(Beginning of RECORD EXCERPTS)

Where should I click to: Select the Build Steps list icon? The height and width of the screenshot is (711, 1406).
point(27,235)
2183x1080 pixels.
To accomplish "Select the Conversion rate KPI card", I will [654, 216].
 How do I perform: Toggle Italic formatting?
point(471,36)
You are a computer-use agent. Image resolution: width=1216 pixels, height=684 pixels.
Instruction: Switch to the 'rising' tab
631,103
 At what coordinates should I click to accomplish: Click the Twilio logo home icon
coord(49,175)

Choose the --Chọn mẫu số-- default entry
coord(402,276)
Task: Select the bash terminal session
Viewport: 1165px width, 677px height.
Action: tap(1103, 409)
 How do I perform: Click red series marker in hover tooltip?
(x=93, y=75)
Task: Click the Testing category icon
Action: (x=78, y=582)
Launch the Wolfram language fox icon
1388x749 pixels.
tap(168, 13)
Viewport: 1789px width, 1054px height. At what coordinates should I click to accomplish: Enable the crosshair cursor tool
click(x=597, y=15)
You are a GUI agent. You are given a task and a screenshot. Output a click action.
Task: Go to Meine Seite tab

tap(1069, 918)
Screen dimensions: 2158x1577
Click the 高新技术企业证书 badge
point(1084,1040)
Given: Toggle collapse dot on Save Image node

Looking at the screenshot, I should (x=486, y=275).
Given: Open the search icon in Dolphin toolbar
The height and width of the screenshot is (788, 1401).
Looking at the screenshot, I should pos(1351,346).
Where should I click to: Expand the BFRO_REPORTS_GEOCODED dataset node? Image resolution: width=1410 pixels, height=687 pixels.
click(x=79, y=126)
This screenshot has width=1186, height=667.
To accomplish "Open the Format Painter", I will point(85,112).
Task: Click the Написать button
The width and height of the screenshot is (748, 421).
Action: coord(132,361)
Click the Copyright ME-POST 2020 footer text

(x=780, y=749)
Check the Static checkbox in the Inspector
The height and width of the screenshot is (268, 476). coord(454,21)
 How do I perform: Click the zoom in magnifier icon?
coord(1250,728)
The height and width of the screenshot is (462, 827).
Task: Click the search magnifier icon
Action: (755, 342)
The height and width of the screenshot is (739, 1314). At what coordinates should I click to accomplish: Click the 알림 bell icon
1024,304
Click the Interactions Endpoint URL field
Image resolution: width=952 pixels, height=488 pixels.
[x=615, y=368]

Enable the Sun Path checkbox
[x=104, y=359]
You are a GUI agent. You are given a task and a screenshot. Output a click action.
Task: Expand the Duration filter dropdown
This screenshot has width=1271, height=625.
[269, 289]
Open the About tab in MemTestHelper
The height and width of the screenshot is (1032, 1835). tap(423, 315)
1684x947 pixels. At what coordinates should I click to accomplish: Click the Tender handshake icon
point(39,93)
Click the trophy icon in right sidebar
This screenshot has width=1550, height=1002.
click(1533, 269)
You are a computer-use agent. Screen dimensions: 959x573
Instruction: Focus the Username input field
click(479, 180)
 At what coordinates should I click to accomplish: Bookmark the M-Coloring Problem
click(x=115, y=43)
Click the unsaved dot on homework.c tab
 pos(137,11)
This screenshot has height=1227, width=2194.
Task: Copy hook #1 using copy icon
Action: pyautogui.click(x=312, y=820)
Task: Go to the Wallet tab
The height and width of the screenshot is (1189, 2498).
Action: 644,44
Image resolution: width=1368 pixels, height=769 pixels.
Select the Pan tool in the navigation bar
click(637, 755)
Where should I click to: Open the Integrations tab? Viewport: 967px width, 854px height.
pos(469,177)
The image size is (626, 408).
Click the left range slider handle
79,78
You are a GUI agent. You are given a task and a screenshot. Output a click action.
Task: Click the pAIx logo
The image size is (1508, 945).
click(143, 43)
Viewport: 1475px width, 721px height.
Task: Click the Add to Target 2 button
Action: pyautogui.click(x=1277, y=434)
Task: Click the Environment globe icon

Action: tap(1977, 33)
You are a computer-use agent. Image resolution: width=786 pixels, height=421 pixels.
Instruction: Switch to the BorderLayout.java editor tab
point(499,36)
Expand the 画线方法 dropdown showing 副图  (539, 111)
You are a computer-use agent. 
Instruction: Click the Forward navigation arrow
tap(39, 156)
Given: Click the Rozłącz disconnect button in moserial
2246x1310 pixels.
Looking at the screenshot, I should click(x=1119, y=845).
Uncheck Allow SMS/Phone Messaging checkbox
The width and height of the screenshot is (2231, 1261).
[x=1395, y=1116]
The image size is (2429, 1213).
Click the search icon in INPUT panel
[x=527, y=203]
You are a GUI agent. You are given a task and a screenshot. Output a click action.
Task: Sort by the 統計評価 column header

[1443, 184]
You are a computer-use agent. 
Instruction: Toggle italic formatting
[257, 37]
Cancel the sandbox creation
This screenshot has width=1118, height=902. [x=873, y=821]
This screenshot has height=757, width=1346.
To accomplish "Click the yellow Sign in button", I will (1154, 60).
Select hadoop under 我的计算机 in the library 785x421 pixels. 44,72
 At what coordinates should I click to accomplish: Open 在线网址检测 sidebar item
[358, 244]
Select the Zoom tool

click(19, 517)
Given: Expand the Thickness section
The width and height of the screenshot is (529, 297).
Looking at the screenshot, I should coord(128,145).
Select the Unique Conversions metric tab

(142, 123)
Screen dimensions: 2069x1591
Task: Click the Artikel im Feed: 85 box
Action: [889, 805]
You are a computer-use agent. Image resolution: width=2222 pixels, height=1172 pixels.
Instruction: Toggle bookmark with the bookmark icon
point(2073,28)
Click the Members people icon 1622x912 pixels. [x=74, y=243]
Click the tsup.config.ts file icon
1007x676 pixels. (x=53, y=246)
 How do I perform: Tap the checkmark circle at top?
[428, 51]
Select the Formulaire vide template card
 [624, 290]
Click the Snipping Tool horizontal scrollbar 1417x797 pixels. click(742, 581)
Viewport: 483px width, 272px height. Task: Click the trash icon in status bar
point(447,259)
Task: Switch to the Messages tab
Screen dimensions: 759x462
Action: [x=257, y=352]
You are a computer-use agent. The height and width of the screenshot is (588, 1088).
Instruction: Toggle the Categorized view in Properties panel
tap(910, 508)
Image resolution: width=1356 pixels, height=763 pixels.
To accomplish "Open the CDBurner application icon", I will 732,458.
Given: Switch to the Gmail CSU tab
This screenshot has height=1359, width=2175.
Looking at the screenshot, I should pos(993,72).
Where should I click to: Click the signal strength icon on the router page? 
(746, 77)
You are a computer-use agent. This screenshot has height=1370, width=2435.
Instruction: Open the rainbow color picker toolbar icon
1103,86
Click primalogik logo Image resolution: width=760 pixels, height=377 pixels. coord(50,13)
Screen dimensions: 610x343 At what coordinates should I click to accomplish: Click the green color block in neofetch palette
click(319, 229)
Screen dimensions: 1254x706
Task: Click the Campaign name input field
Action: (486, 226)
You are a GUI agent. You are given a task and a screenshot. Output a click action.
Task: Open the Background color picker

(End of RECORD EXCERPTS)

### [ASSIGNMENT]
This exercise requires the lines of the entries containing the string "dropdown".

### [TASK RESULT]
Task: Expand the Duration filter dropdown
Expand the 画线方法 dropdown showing 副图  (539, 111)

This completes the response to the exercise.